With your domain registrar sort your nameservers as ns1.yourdomain.com -> yourserver ip and ns2.yourdomain.com -> your server ip (ip can be same as ns1 or different). Then check under Vmin - System - Features and see if “BIND DNS domain” is enabled, if is not then enable. Then make a backup! of your website (db and files) and then delete that virtual server. Recreate new virtual server with same domain and Vmin will sort your DNS. Dont forget to enable SPF and DKIM for this virtual server. This is maybe not the best solution but is one of the quickest.
Regarding the nameserver issue, what can I do to solve this?
If you recreate your virtual server as i mentioned earlier it should be ok.
By the way, how could you tell this was an issue?
Something changed from last time and recursive queries are ok but now you have a lot more issues. http://www.intodns.com/kevknightwindows.co.uk
It is safe to ignore “Different subnets” and “Different autonomous systems” but the rest must be repaired.
Thanks again for the reply.
Here is what I did before your reply, and why the DNS results were different second time you looked.
1/ Against the domain name with the registrar, I altered the nameservers to ns1.kevknightwindows.co.uk. and ns2.kevknightwindows.co.uk.
2/ Against the DNS Record for the Virtual Server (within VirtualMin itself), I added an A Record for each nameserver above, and pointed to the IP Address of the server.
BIND DNS is running, and is/should be being used by this domain.
The bit in that DNS report Missing NS records at parent servers and Missing NS records at local servers is confusing me. green6119.server-cp.com is the hostname of the whole webmin/virtualmin installation.
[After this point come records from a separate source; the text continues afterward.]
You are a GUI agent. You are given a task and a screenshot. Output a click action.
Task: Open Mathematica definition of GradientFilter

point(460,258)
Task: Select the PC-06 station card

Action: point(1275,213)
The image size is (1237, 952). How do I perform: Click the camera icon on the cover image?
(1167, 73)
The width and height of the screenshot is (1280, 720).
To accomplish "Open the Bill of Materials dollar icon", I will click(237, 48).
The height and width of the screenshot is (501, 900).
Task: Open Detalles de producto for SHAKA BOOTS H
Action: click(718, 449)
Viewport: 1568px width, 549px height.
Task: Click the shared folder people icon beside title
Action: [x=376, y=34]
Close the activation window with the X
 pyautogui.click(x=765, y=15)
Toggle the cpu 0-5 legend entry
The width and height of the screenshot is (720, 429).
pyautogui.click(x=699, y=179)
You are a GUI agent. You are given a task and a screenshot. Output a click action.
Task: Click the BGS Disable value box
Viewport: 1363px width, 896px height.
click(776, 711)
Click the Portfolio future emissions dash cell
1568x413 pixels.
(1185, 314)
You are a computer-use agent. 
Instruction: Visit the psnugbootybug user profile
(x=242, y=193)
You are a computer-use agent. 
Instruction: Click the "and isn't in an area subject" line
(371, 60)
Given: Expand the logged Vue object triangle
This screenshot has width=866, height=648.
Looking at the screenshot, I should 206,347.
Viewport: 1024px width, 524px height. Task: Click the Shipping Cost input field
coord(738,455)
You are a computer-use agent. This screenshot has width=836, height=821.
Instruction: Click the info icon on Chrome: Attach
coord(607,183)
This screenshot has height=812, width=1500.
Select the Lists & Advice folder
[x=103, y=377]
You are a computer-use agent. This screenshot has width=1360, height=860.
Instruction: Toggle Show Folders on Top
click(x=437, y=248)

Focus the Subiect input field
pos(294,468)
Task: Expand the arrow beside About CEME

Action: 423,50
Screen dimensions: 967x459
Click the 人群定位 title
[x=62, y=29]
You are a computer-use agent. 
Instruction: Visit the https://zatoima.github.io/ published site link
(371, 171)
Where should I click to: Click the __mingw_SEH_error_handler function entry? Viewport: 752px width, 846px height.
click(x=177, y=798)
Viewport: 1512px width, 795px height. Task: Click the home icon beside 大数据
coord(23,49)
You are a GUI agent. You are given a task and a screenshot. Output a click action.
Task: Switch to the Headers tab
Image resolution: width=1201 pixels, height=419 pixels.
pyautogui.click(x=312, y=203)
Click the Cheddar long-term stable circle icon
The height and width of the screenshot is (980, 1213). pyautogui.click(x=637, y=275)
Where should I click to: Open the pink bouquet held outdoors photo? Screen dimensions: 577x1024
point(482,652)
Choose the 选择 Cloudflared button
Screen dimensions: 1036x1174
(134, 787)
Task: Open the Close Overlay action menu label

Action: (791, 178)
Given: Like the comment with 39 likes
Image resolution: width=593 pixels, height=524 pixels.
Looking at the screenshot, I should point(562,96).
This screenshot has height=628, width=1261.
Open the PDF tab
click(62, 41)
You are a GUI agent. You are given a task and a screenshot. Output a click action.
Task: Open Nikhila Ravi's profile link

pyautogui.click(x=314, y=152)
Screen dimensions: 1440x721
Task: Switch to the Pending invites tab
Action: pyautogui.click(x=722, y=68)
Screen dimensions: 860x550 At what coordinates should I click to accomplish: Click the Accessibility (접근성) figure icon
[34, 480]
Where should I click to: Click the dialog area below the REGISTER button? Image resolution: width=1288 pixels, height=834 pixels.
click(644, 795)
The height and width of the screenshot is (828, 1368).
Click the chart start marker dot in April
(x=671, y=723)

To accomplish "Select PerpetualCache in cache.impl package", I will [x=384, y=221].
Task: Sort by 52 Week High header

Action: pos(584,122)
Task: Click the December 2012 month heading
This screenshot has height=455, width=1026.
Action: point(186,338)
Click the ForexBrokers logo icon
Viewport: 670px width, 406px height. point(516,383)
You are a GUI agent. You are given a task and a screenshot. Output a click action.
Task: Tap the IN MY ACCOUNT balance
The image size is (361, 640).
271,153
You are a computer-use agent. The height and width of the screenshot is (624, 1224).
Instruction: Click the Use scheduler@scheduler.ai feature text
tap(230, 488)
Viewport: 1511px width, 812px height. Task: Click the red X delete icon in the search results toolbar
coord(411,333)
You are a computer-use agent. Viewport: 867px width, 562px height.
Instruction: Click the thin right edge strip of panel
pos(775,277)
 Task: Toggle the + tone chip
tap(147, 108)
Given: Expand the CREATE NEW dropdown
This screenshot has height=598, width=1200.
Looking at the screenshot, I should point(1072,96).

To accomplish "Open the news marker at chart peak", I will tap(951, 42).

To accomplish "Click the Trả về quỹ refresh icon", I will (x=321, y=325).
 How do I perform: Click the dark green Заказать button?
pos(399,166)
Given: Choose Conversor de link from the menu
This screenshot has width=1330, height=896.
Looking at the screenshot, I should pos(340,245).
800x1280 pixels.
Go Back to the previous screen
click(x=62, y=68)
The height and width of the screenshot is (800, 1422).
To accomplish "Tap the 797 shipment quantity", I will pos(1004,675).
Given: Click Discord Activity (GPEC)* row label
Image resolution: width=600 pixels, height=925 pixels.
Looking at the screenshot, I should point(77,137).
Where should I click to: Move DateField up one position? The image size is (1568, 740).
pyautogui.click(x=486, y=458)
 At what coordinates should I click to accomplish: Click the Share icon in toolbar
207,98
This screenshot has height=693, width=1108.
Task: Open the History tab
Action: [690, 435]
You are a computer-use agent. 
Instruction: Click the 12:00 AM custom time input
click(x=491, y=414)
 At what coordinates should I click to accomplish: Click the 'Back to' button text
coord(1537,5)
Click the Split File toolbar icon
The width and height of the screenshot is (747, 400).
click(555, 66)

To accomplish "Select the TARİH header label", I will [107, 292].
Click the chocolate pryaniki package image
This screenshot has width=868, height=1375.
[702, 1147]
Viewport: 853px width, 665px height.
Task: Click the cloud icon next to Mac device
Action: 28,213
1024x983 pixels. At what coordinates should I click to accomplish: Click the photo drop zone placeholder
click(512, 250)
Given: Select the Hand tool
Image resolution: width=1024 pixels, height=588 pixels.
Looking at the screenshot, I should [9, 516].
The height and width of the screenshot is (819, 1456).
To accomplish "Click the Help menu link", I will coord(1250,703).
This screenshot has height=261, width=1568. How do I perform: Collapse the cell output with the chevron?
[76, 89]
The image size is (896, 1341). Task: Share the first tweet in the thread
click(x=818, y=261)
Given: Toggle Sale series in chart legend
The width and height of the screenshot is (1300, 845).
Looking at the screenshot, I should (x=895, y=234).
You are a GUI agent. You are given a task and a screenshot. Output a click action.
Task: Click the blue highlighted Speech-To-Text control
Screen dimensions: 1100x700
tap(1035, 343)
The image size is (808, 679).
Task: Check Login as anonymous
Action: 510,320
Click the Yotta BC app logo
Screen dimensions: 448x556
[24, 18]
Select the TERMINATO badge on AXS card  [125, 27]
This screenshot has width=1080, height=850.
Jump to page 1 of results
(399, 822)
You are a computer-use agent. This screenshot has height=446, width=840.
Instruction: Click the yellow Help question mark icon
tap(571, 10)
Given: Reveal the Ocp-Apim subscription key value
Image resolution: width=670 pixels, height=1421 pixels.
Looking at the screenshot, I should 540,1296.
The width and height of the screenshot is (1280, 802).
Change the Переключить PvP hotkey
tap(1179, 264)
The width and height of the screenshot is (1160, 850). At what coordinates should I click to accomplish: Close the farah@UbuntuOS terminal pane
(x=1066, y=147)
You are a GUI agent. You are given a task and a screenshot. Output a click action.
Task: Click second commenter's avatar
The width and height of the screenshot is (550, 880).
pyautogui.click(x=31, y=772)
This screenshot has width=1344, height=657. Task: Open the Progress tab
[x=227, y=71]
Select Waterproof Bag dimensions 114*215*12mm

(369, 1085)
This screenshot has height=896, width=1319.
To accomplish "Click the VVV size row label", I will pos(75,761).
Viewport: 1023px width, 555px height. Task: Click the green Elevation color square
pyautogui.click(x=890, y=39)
Have I missed something in what I did? Or am I going along the right lines? Whatever I did do has meant gmail is showing dkim as pass in the header. So thats good I think, but as you pointed out, there are a few more issues that I need to sort… and I would really appreciate your help further with this if you wouldn’t mind?
Ok, so after a lot of playing around and trial and error, I’ve managed to more or less remove all of the issues from the intoDNS site.
The only thing I’ve got is SOA warning. green6119 is the host name of the whole server. Below is the warning in SOA.
SOA MNAME entry WARNING: SOA MNAME (green6119.server-cp.com) is not listed as a primary nameserver at your parent nameserver!
What can I do to sort this?
Thank you so much, I think I have done it.
I’ve checked intodns and it looks correct to me.
Are you in agreement that I have done it all, and the emails should send correctly and not be marked as spam etc.?
If there is anything else I could do to generally improve things, I’d love to hear them…
This is just one example i’m using but ofc the values can vary and it will be ok if you stay inside the limits:
@ IN SOA ns1.yourdomain.com. hostmaster.yourdomain.com. (
2016060503
10800
3600
1209600
3600 )
Are you in agreement that I have done it all, and the emails should send correctly and not be marked as spam etc.?
No as i dont know your situation but looks like it could be ok. Best to visit “https://www.unlocktheinbox.com/resources/emailauthentication/”, send the email and wait few minutes to get the report back to you.
Thanks very much. I’ll give that link a try.
My final question (I hope).
Now that I set the nameserver, can I use this for other domains, or do I create a new nameserver per domain?
If other domains will go in the same Vmin like your first domain you can use same nameservers. Actually i would suggest that so in the future if you change IP or move to another server you will have less modifications to carry on.
Ah I see.
And what about if it was on another server with another vmin?
You cant have same nameserver with diferent IP whatever you want to achieve.